Seamus trudged toward the battlefield, four-leaf clover held aloft. Three fairies descended on him. Artwork © 2008, R.W. Ware
Seamus trudged toward the battlefield, four-leaf clover held aloft. Three fairies descended on him.

Artwork © 2008, R.W. Ware

“Oh, for the love of...” Seamus shifted from foot to foot, one pudgy hand fingering the four-leaf clover in his shirt pocket. The thought of using it sent his heart fluttering, but his fellow leprechauns were being cut down all around him by a swarm of chittering fairies.

“Aieeeee!” the fiends cried as they flitted through the air, slashing with their sword-like wands.

“You’re going to have to use it,” Seamus muttered to himself.

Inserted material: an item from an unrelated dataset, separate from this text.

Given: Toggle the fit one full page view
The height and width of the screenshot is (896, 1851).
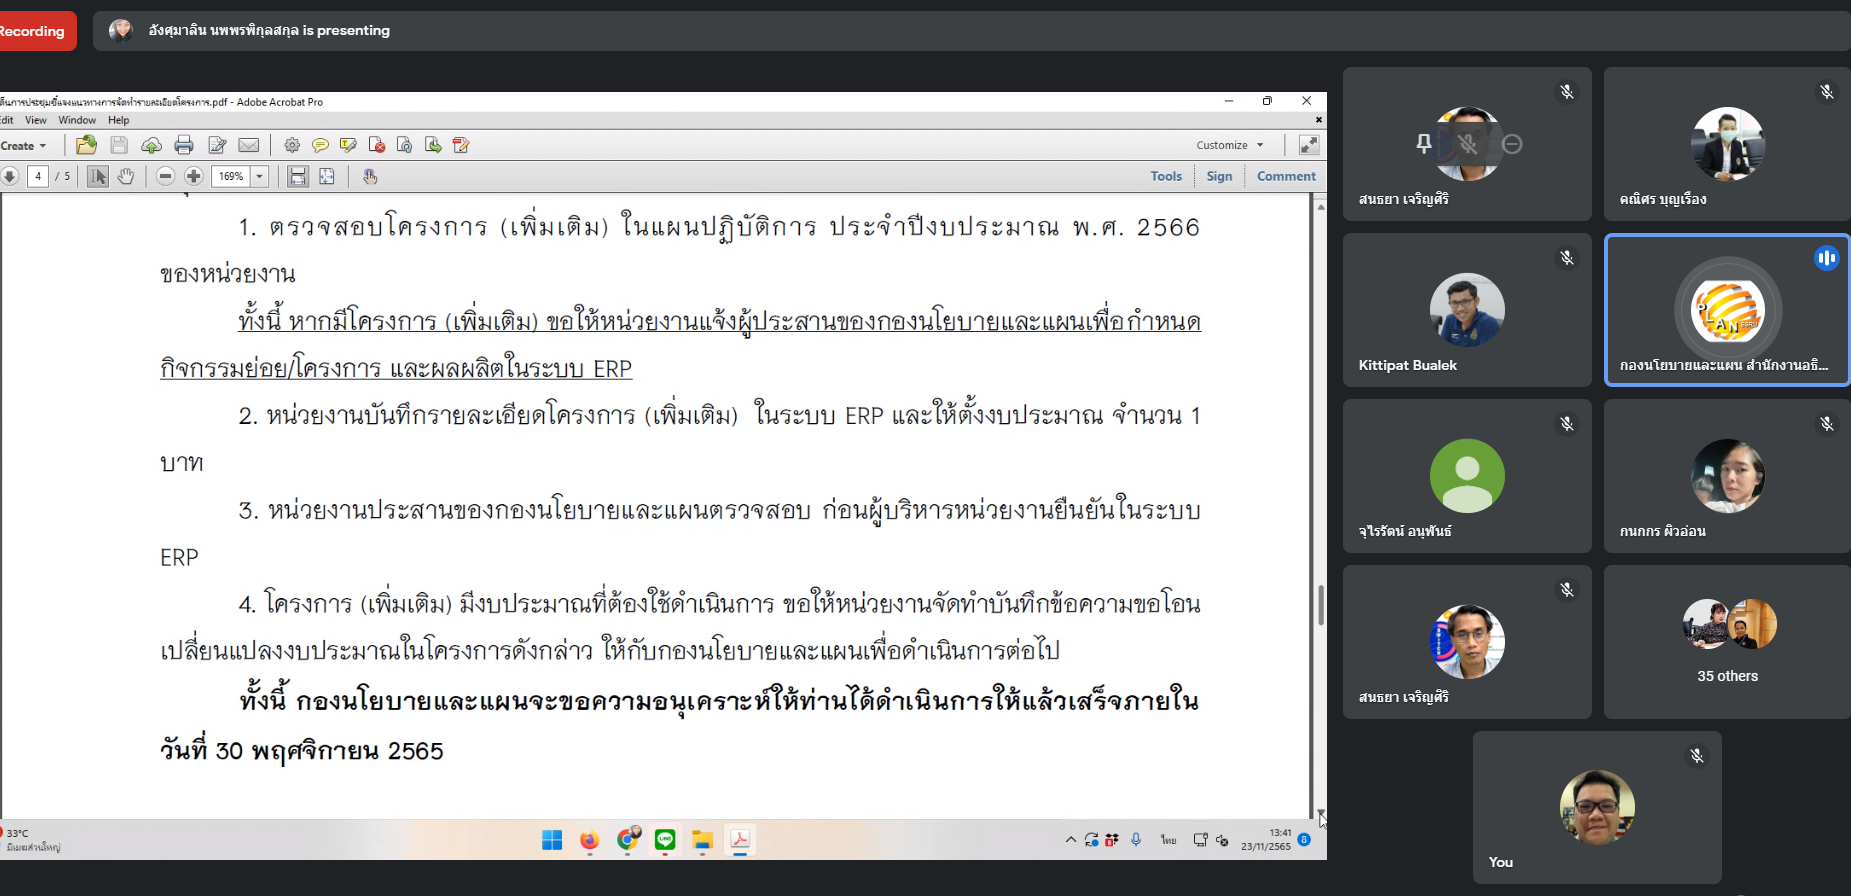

The oldest leprechaun families possessed magic heirlooms — some more powerful than others. Growing up, Seamus had watched with jealousy as his friends inherited swords and rings and amulets that imbued them with great power when wielded. But like his father before him, Seamus kept his inheritance out of sight. He knew what the other leprechauns would say of the clover.

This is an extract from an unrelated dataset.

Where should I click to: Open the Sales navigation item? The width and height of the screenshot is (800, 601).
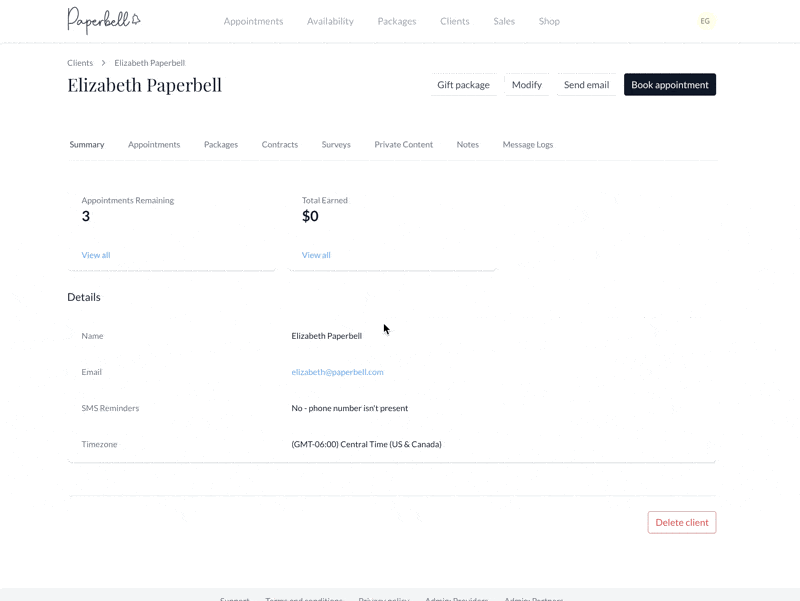click(x=504, y=21)
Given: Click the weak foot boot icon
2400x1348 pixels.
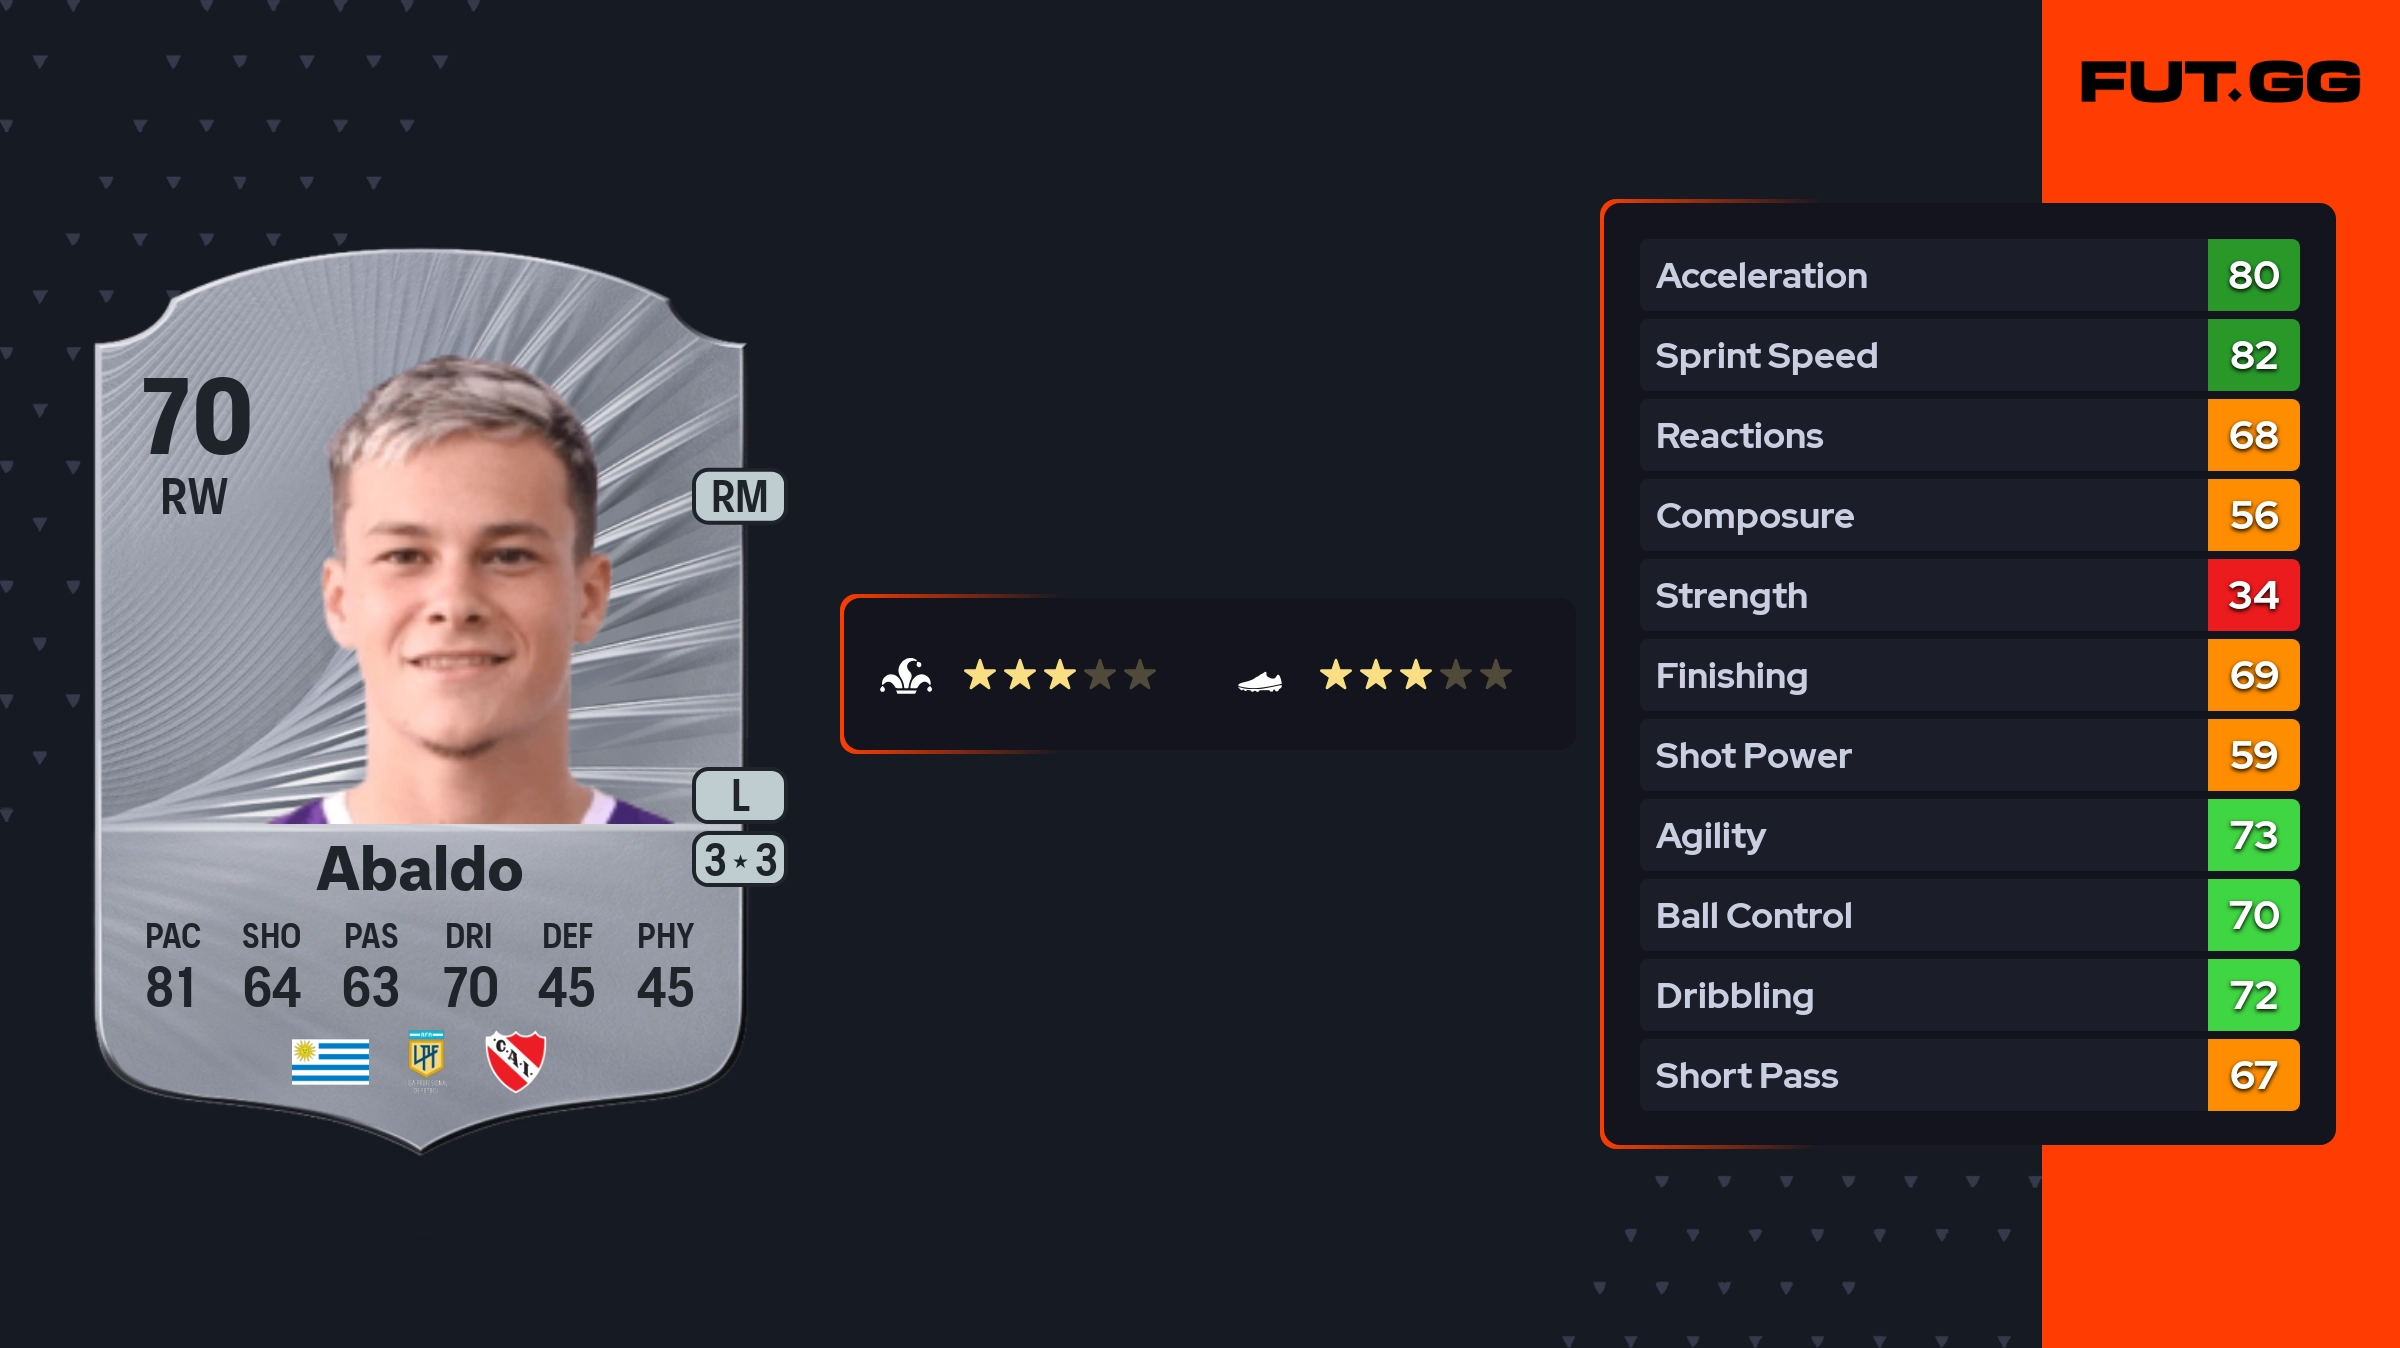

“Aieeeee!” the fairies cried again.

Scores of leprechauns fell to their knees, blood trickling from their ears. They dropped their swords and their rings and their amulets, no more than use-less tokens now. The fairies had spent years tracing those leprechaun heirlooms, weaving spells to protect themselves against every one they discovered. And now that they had found them all, they were invading.

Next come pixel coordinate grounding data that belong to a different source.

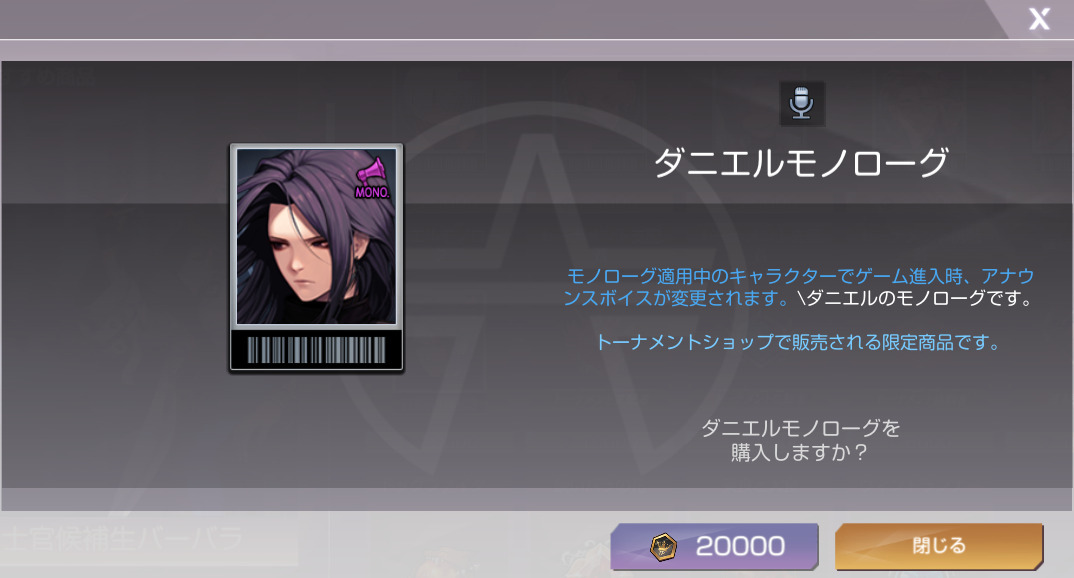Click the 20000 price number
The image size is (1074, 578).
pos(740,546)
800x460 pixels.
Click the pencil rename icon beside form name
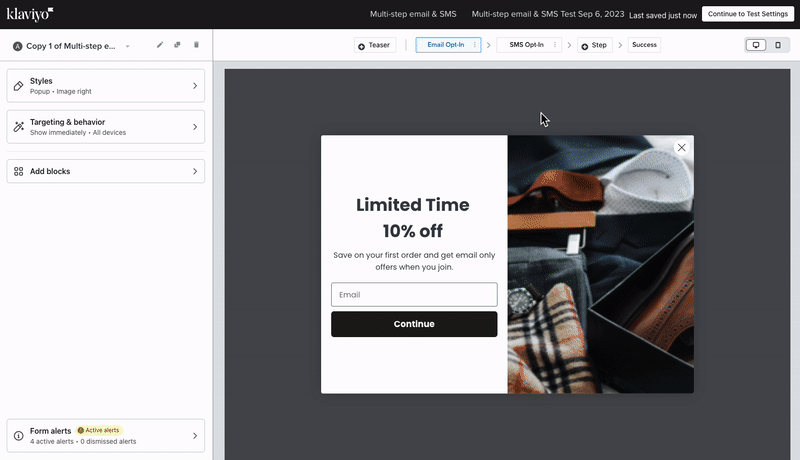(160, 45)
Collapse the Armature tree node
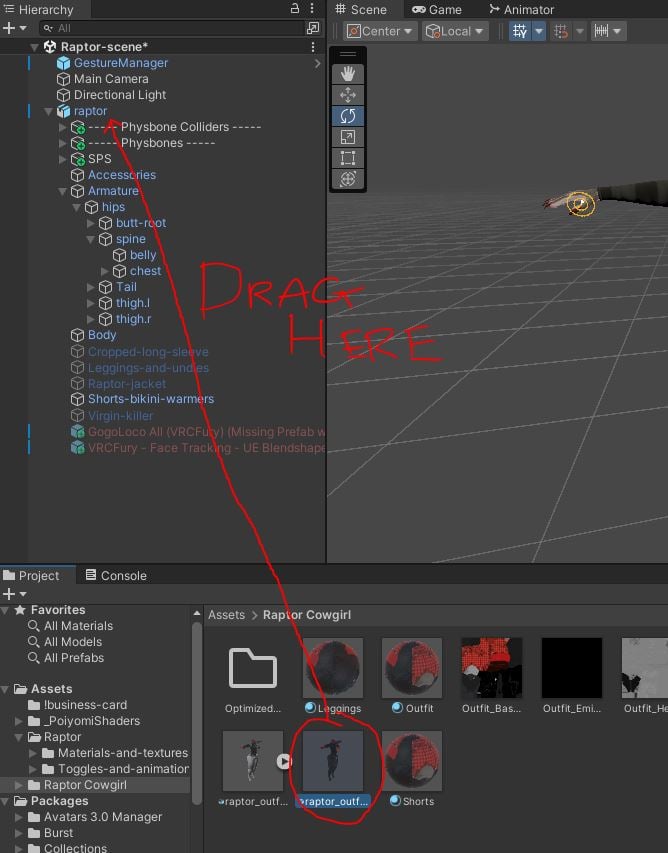The width and height of the screenshot is (668, 853). pyautogui.click(x=63, y=191)
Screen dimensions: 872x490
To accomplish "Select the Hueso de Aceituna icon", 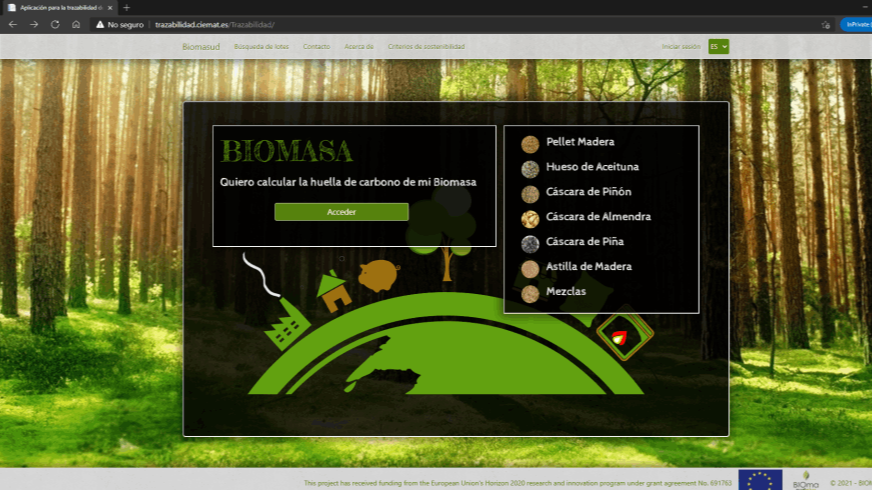I will (x=530, y=168).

Seamus sighed. All except mine. He reached into his pocket and pulled out the drooping four-leaf clover. The humans sought the dreaded things for luck, but humans were incredibly dense. Among the leprechauns, Seamus and his family were freaks, keepers of something that went against the natural order of three leaves for the three races: leprechauns, fairies, and the oh-so-stupid humans.

Seamus trudged toward the battlefield, four-leaf clover held aloft. Three fairies descended on him. A tingle spread from the clover to Seamus’s hand, then down his arm and throughout his body as the clover worked its spell of bad luck. One fairy smacked into another, then another. The fairies twisted through the air, cutting each other to shreds with their own wands.

I’ll be laughed out of the village, Seamus thought. Blood trickled onto the grass around him as if it were rain. I’ll become one of those outcasts who torture the humans by telling them about pots of gold buried at the ends of rainbows.

As Seamus stood there, head hung in mortification and the tingle in his arm fading, the fairies’ piercing battle wails turned into screams of terror. By the time they gave their cry of retreat, Seamus was surrounded by a pile of dead fairies.

A pile so big, he realized, that it hid him and his clover from the view of his compatriots.

Seamus smiled, then sighed in relief as he pocketed the four-leaf clover. Maybe, he thought, the humans aren’t so dumb after all.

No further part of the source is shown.